Tra le sue opere: Sherpa, conquistatori senza gloria (Dall’Oglio), Sci oltre la pista (Hoepli), Italia in un sentiero (Hoepli), Battistino Bonali, Grazie montagna (Grafica Sovico), Lacrime sopra la neve (Mountain Promotion) e Il Paradiso può aspettare (Mountain Promotion).
Pier Francesco Ghetti
Vincitore del Premio Mazzotti 1993 per l’ecologia, attualmente è Rettore dell’Università Cà Foscari di Venezia, nonché direttore del Centro interdipartimentale dell’Università Cà Foscari - IDEAS e coordinatore del Dottorato di eccellenza in “Analisi e governance dello sviluppo sostenibile”. E’ componente di prestigiose società scientifiche italiane e internazionali che operano sui temi ambientali, nonché membro o responsabile di varie commissioni pubbliche presso i Ministeri dell’Ambiente, Agricoltura e Foreste, Lavori Pubblici, Enti, e assessorati di varie Regioni italiane. Si è impegnato in importanti campagne di ricerca sull’acqua e gli indicatori biologici di qualità dei fiumi italiani, sull’analisi integrata di vari territori, sulla valutazione d’impatto ambientale in alcune aree italiane ed è autore di 44 volumi monografici e 177 pubblicazioni scientifiche a stampa.
Silvia Metzeltin Buscaini
Alpinista, socia onoraria del Club Alpino Italiano, geologa, scrittrice e giornalista. Ha compiuto venticinque viaggi di alpinismo ed esplorazione nelle Ande patagoniche australi, effettuandovi anche oltre quaranta ascensioni assolute.
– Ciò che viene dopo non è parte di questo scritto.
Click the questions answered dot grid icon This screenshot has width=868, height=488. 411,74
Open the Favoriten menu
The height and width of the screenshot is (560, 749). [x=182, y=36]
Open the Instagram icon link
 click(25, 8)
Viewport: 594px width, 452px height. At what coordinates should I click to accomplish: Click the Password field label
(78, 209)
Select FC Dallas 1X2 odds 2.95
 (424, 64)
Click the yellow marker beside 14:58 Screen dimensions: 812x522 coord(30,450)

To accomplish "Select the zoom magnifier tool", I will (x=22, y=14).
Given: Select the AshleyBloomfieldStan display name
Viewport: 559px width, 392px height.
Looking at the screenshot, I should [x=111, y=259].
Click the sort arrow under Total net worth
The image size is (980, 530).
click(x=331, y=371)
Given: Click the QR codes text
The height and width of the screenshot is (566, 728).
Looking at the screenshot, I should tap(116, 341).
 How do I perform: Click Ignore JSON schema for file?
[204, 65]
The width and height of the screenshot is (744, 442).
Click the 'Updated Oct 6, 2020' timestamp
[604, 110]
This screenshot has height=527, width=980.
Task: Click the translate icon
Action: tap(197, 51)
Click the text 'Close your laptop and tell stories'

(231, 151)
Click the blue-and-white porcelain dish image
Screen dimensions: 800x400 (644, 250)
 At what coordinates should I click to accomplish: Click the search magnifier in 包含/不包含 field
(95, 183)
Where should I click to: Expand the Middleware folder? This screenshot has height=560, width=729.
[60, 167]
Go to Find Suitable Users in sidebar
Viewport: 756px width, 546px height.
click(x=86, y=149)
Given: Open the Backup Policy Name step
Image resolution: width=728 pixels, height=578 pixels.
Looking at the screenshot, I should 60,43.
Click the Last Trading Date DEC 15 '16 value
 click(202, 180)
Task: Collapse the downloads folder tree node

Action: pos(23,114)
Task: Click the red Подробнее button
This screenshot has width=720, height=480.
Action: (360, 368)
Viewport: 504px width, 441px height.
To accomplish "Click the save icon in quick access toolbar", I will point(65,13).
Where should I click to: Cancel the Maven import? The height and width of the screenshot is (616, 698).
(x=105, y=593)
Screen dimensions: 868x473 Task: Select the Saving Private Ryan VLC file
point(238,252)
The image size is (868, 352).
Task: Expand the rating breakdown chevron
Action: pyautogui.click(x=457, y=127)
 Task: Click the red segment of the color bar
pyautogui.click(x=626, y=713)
Con il marito Gino Buscaini, compagno di cordata e di tutte le avventure patagoniche, è coautrice di Patagonia, tradotto in più lingue. Fra le altre opere si ricordano Alpinismo a tempo pieno, Geologia per alpinisti e con Gino Buscaini, Dolomiti Occidentali e Dolomiti. Il grande libro delle vie normali. Attualmente è docente di Comunicazione scientifica all’Università dell’Insubria, Varese.
Paolo Rumiz
Scrittore e giornalista, inviato speciale del quotidiano di Trieste Il Piccolo ed editorialista per La Repubblica, ha vinto nel 1993 il premio Hemingway per i suoi servizi dalla Bosnia, e nel 1994 il premio Max David come migliore inviato italiano dell'anno. Nel novembre 2001 si è recato ad Islamabad ed in seguito a Kabul, per documentare l'attacco americano all'Afghanistan. Molti i reportage pubblicati in cui narra dei suoi viaggi in tutto il mondo. Ha scritto nove libri, per Editori Riuniti, Frassinelli e Feltrinelli: Storie di una nuova Europa sul ribaltone dell’89; La linea dei mirtilli e Maschere per un massacro sulla guerra jugoslava; Vento di terra sui microcosmi istriani; La secessione leggera sulla trasformazione del Nord Italia; Tre uomini in bicicletta, viaggio semiserio dall’Italia a Istanbul; E’ Oriente, sei viaggi lenti dalle porte di casa; Gerusalemme perduta, pellegrinaggio dalle Alpi fino in Terrasanta; La leggenda dei monti naviganti, viaggio di 8000 chilometri nella montagna italiana.
Pier Paolo Viazzo
Antropologo e demografo storico, è attualmente docente di Antropologia sociale presso l’Università di Torino. Dopo un’intensa attività di ricerca in antropologia all’Università di Londra e presso il Cambridge Group for the History of Population, dal 1991 coordina, con Giovanni Kezich, il Seminario Permanente di Etnografia Alpina presso il Museo degli Usi e Costumi della Gente Trentina di San Michele all’Adige. È autore di Comunità alpine. Ambiente, popolazione, struttura sociale nelle Alpi dal XVI secolo a oggi (1990). Tra gli altri suoi lavori: Giovanni Gnifetti e la conquista della Signalkuppe (1992, con Elisa Farinetti), Introduzione all’antropologia storica (2000), Sapersi muovere. I pastori transumanti di Roaschia (2001, con Marco Aime e Stefano Allovio).